Does your laptop have visual indication of which graphics is being used? The power LED on my laptop is blue when using Intel and amber when using Nvidia.

Although, "nomodeset" kernel boot parameter is typically needed during install for desktops with nvidia only, someone on ubuntuforums.org on a laptop with hybrid graphics said he could not get it to work unless he did "not" use nomodeset. So I did not use any boot parameters when installing Ubuntu 14.04 on my laptop and everything works fine. However, my laptop has older Intel HD 4600 / Nvidia GTX 765M, so it works fine with nvidia-331-updates package from normal repos. Even the Intel driver in 14.04 works much better than whatever version was used with bumblebee in 13.10.

The GTX 750 Ti (which has the new Maxwell chip) on my desktop would not work with the nvidia-current in 14.04, but worked fine with nvidia-331-updates. Although, I am currently using nvidia-352 package from xorg-edgers ppa (needed version 337 or newer to play with video overclocking).

See if NVIDIA X Server Settings allows you to switch to nvidia graphics (which on my laptop was the intial default). If you do not have mesa-utils install that:

sudo apt-get update sudo apt-get install mesa-utils

Then look through "glxinfo | less" and see what it shows for "direct rendering" and whether it show nvidia related things or something else.
DonMinik 1 Aug, 2015 @ 3:57am 
Thanks a lot for the fast answer!

I am glad to hear that I can stick to NVIDA Prime. I prefere running harware with drivers provided by its producer (it makes me belive that the risk of damaging the hardware by false use and overheating is less).

My X Server Settings shows me the Gefore as "GPU 0". The Gefore is also selected in PRIME Profiles. I do not have an led or something on my hardware that could proof if X Server Settings are telling the truth.

I installed mesa-utils but it made no difference.

Here is the output I get from glxinfo:
name of display: :0
display: :0 screen: 0
direct rendering: Yes
server glx vendor string: NVIDIA Corporation
server glx version string: 1.4
server glx extensions:
...

client glx vendor string: NVIDIA Corporation
client glx version string: 1.4
client glx extensions:
...

GLX version: 1.4
GLX extensions:
...

OpenGL vendor string: NVIDIA Corporation
OpenGL renderer string: GeForce GTX 960M/PCIe/SSE2
OpenGL core profile version string: 4.3.0 NVIDIA 352.30
OpenGL core profile shading language version string: 4.30 NVIDIA via Cg compiler
OpenGL core profile context flags: (none)
OpenGL core profile profile mask: core profile
OpenGL core profile extensions:
...

OpenGL version string: 4.5.0 NVIDIA 352.30
OpenGL shading language version string: 4.50 NVIDIA
OpenGL context flags: (none)
OpenGL profile mask: (none)
OpenGL extensions:
...

I spared you the extension list.

To me it appears that the Hardware and the driver are both identified and selected correctly.
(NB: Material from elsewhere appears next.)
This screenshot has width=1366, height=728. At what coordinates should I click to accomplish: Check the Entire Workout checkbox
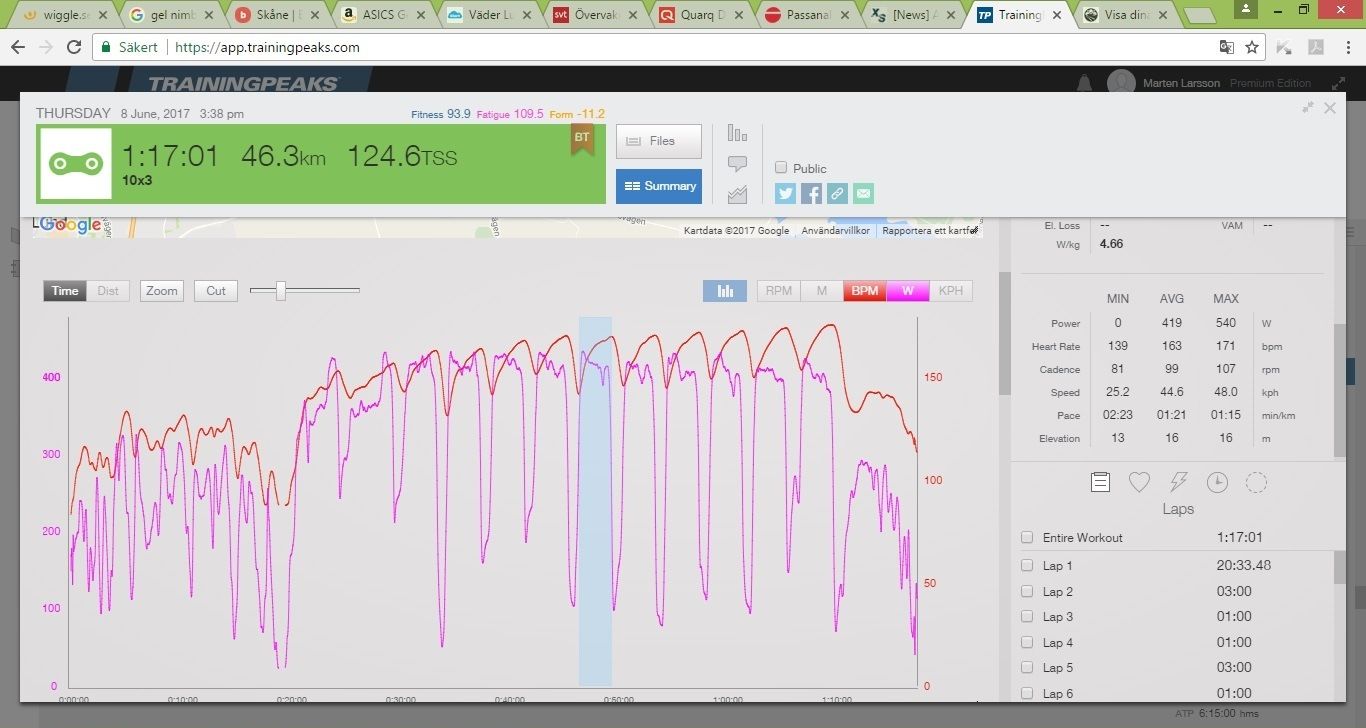(x=1027, y=538)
Are there any further settings that has to be set to make it run with steam? On NVIDIA X Server there is not much more to configure :/
DonMinik 2 Aug, 2015 @ 8:04am 
I solved it!!

After spending some hours on google I found this:
https://steamhost.cn/steamcommunity_com/app/221410/discussions/5/828939163894026239?l=german

The solutuin guessd by MasterGeek did the trick.
I just had to edit alt_ld.so.conf (as root) that can be found in /usr/lib/nvidia-352 and /usr/lib/nvidia-352-prime.

I added these lines:
/usr/lib32/nvidia-352
/usr/lib/nvidia-352

Now steam an the games installed run like a charm.

If I understood right my setup was quite okay so far but a missing link to 32bit drivers made steam struggle and not beeing able to work with the nvidia driver. And running games without a graphics driver obviously is not about to work. :)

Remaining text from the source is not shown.